■ WHAT THE EXERCISE ASKS: Write out, word for word, the part of the listing below that opens with the line containing "Given: Adjust the Detect FPS slider" and closes with the line containing "The image size is (764, 409).", keeping both of those lines and adding no others.

■ DATA FOR REVIEW:
______

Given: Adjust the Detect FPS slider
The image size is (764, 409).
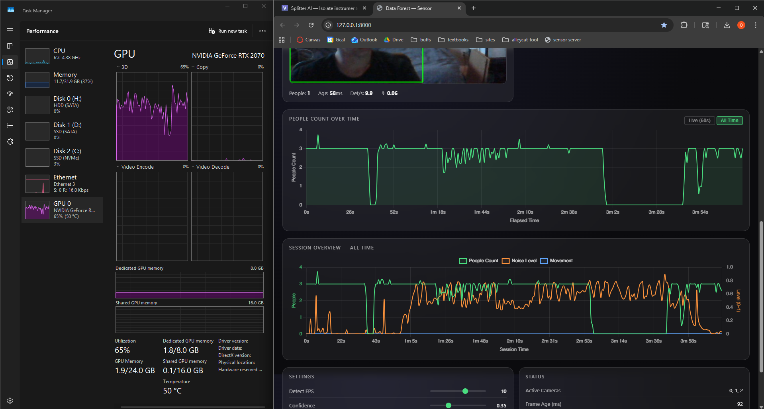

______

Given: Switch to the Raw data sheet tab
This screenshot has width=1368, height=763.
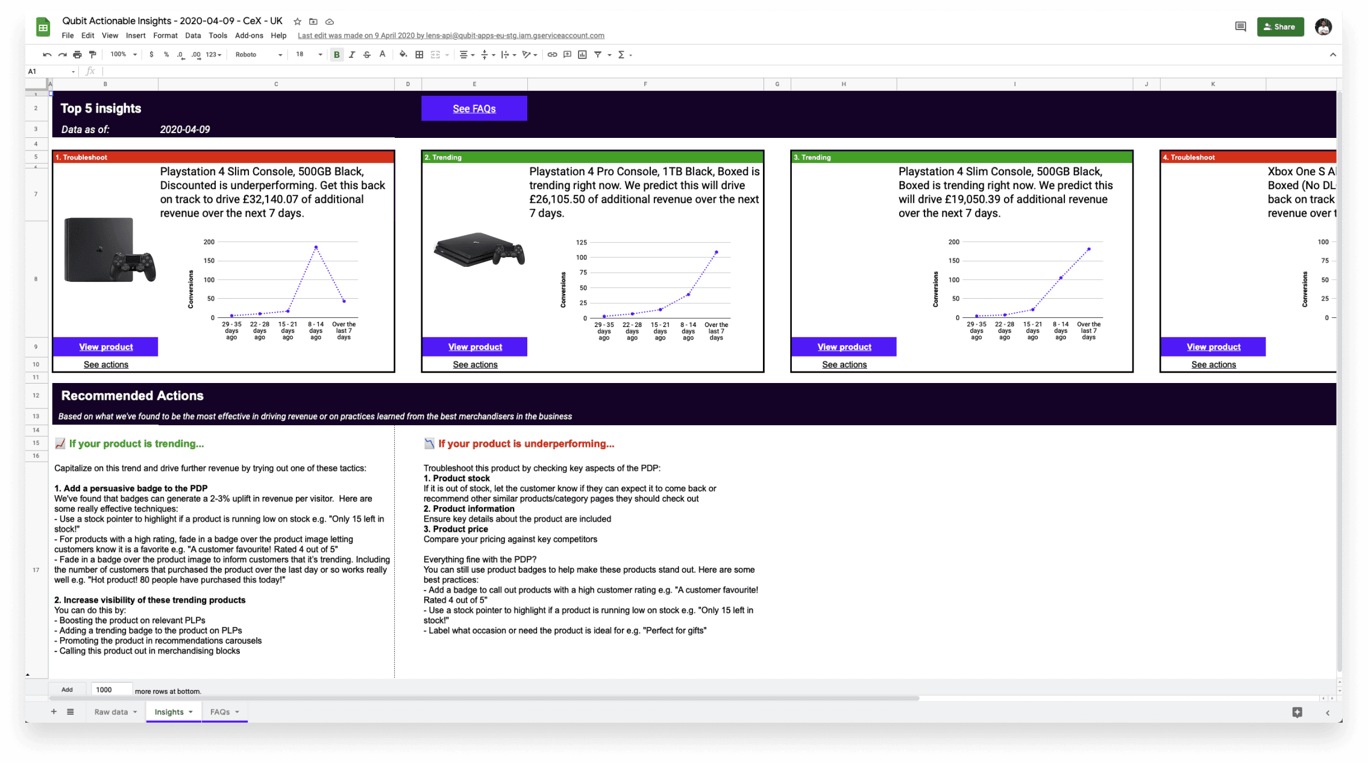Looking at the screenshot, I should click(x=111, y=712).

______

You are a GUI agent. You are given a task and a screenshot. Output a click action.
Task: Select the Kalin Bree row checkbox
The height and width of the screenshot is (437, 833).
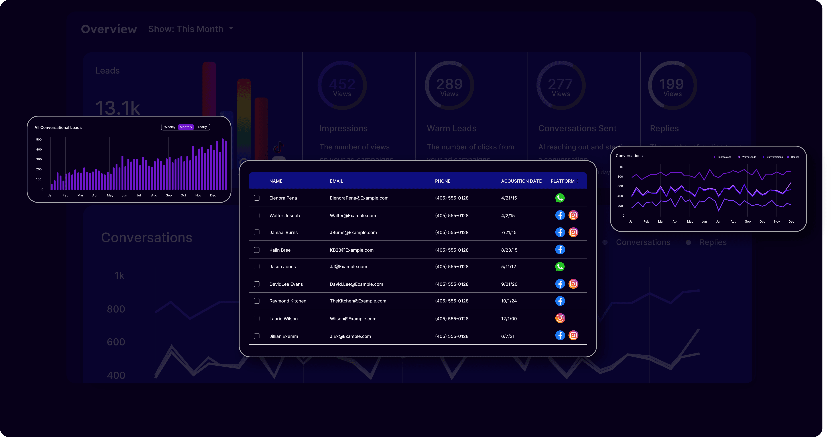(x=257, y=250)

______

■ RESPONSE FOR THIS EXERCISE:
Given: Adjust the Detect FPS slider
The image size is (764, 409).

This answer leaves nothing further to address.